These are among the recommendations of the Transatlantic Academy’s survey Liberal Order in a Post-Western World.
Europe and the United States must accept that the international order built by the West and based on its values will not be universalized as their material and ideological hegemony wanes with the rise of China and other emerging powers, the scholars argue in the report, the product of seven months of collaborative research and analysis. The transatlantic partners must instead respond by solidifying their societies, economies, and alliance as an anchor for liberal values through the completion of the Transatlantic Trade and Investment Partnership (TTIP) and other measures, while at the same time finding common ground with emerging powers to forge a new rules-based global order.
“Peacefully managing the onset of a polycentric world will require compromise, tolerance, and recognition of political diversity,” Transatlantic Academy Senior Fellow Charles A. Kupchan writes in the introductory chapter to the survey.
The scholars argue that, “As it confronts an era of geopolitical flux and uncertainty, a strong and resolute West will be needed to guide ongoing change.” Necessary steps for the “strengthening of the liberal anchor” include reinvigorating the transatlantic partnership through:
• a TTIP agreement between the United States and European Union, open for other countries to join provided they meet its standards;• a capable NATO that accepts a geographical division of labor while maintaining full commitment to collective defense;• the construction of a coalition for Internet governance to ensure an Internet “where access and content are open to all”; and• greater U.S.-EU cooperation on development aid.

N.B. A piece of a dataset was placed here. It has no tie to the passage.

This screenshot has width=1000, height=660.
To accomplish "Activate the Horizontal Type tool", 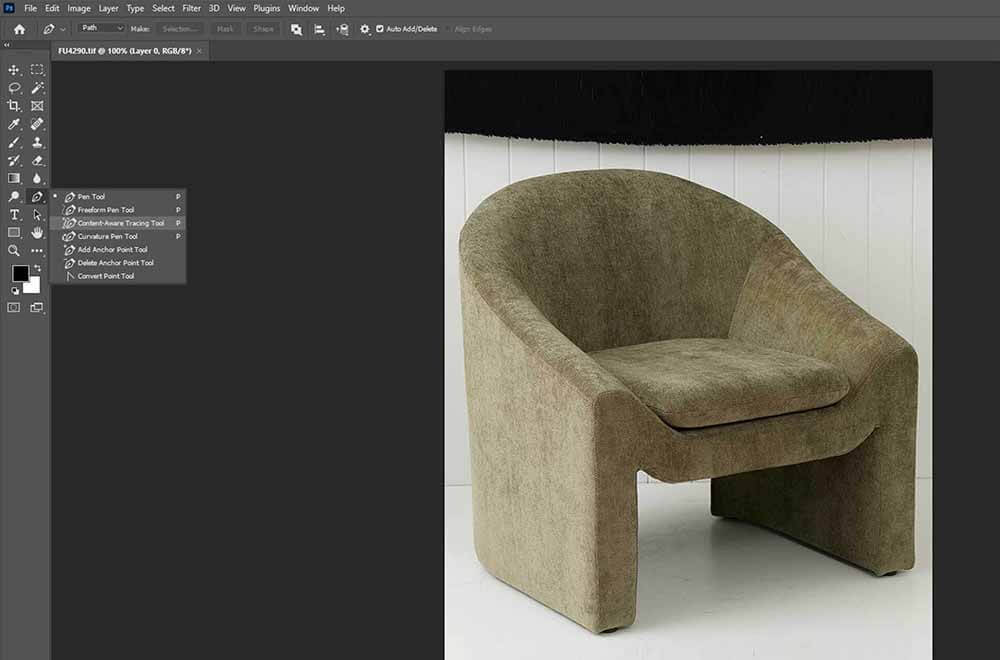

The report also recommends strategically engaging emerging powers in a number of areas, including:
• working with China to provide security in the Mediterranean, a region where Beijing is increasing its economic and military footprint;• reopening the conversation on prevention of mass atrocities by using Brazil’s “Responsibility while Protecting” (RwP) proposal as a starting point to develop greater consensus; and• cooperating with these powers on development aid.
The scholars also argue that the West must reduce its dominance of global economic institutions such as the International Monetary Fund and World Bank to encourage emerging powers to provide more global public goods and prevent the marginalization of such institutions.
Individual chapters of the report examine how the international liberal order is viewed by countries such as China, India, Brazil, South Africa, and Nigeria; global economic governance; TTIP; the changing world of development aid; Internet governance; China’s emerging role in the Mediterranean; and the use of partnerships to sustain order.
Liberal Order in a Post-Western World was authored by the six Academy fellows: Trine Flockhart of the Danish Institute for International Studies, Charles A. Kupchan of the Council of Foreign Relations and Georgetown University, Christina Lin of the Center for Transatlantic Relations at Johns Hopkins University, Bartlomiej E. Nowak of the Vistula University in Warsaw, Patrick W. Quirk of Johns Hopkins University, and Lanxin Xiang of the Graduate Institute in Geneva. Shorter-term fellows and other scholars contributed additional chapters and boxes on topics such as monetary order, the eurozone crisis, and the Middle East.
“The previously Western -devised and- dominated world order is clearly in flux,” the report concludes. “The West need not cede all influence in shaping the rules-based world order to come, however. To the contrary, the United States and Europe can strongly shape it by consolidating their internal strength and allure as a liberal guide for future principles and actively engaging emerging actors to set new rules of the road.”